= Sommerfelder =

Mennonite subgroup

The Sommerfelders, also called Sommerfeld Mennonites or Sommerfeld Mennonite Church (Sommerfelder Mennoniten-Gemeinde), are a Christian group.

They are a subgroup of the so-called Russian Mennonites who lived in the Bergthal Colony in Zaporizhzhia (then part of the Russian Empire) in the late 1800s. The colony members moved to Canada in the 1870s, but split in 1893. The larger group became known as the Sommerfeld Mennoniten Gemeinde, while the smaller group named themselves the Bergthaler Mennonite Church of Manitoba. The Sommerfeld group is the more conservative of the two. The group was based in Sommerfeld in Rhineland, Manitoba.

Over time, the Canadian government required all children to take part in government education programmes. Some of the Sommerfeld members disagreed with this and decided to move to South America where they would be allowed to educate their own children as they saw fit. Some emigrated to Mexico in 1922, with others travelling to Paraguay in 1927 and 1948.

Many of them left Canada for Latin America starting in the early 1920s. They now live in Canada, Mexico, Paraguay and Bolivia.

In 1985 they had a total population of about 5,400 people in Manitoba and Saskatchewan in Canada and in 1987 they had 10 colonies in Latin America with a total population of about 7,500 people.

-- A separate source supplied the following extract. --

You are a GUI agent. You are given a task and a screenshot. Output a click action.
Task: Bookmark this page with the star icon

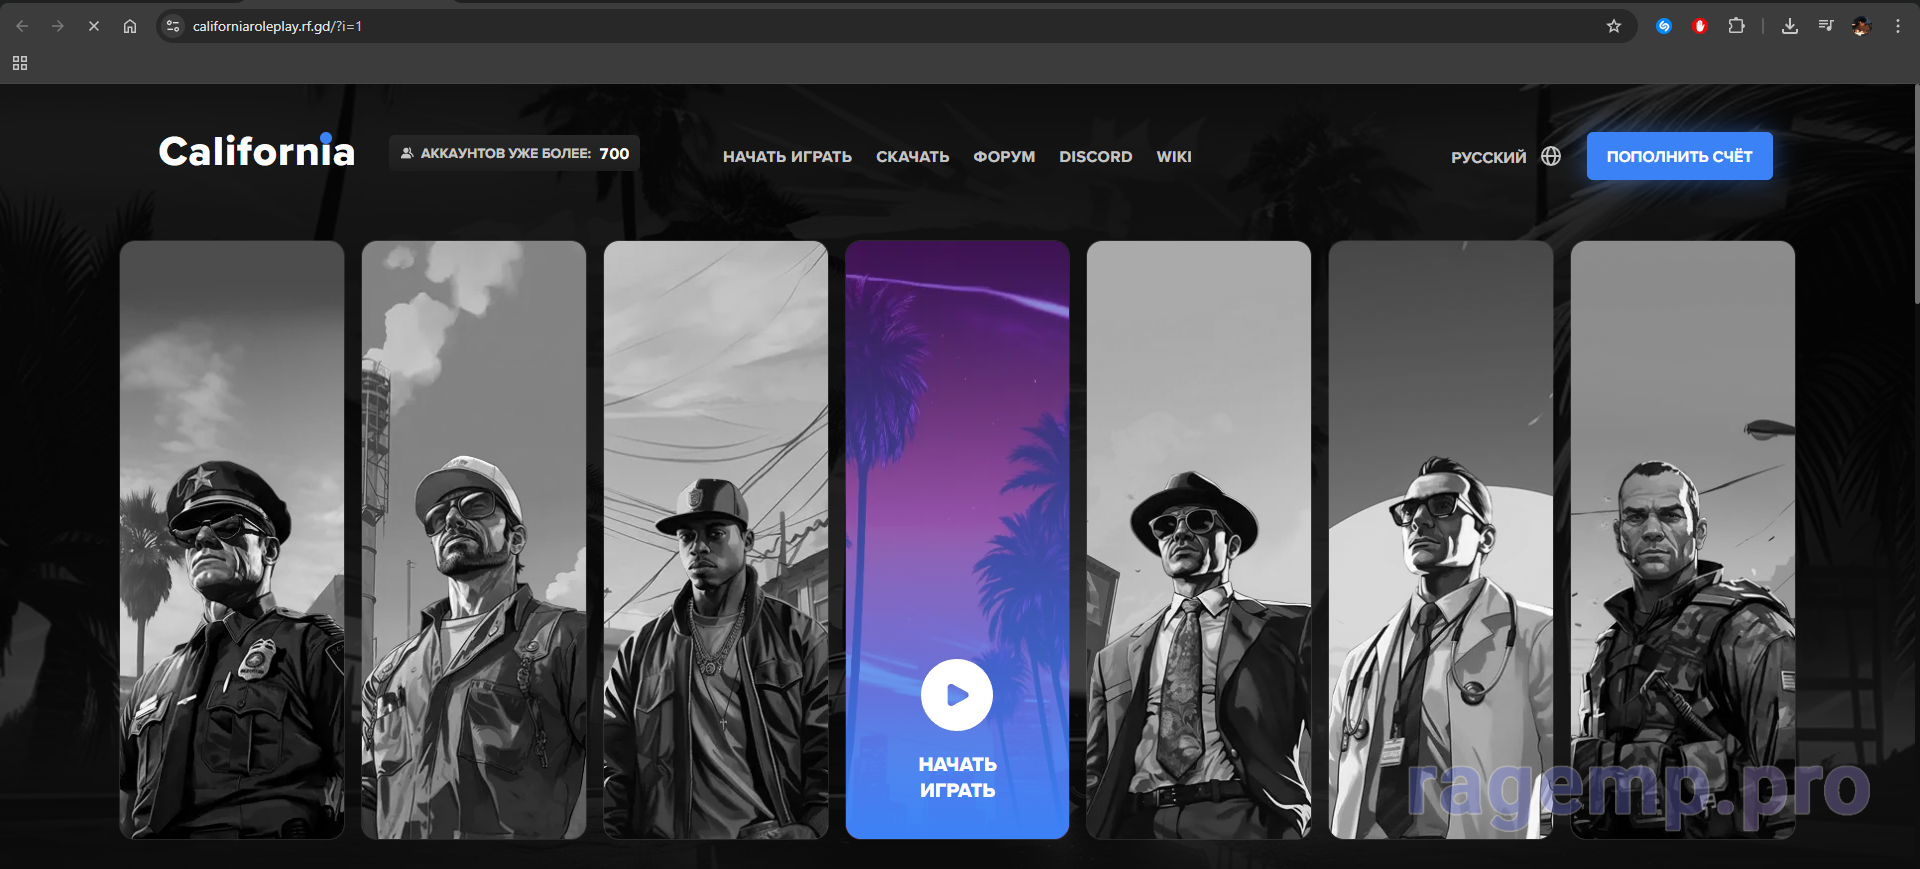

In 2007 they had churches in Manitoba, Saskatchewan, Ontario, Alberta and British Columbia.

In 1936, there was a revival movement among the group. This movement emphasized personal conversion, evangelism and missions, and led to the creation of a new group known as the Rudnerweider Mennonite Church. In 1959, the RMC later became known as the Evangelical Mennonite Mission Conference.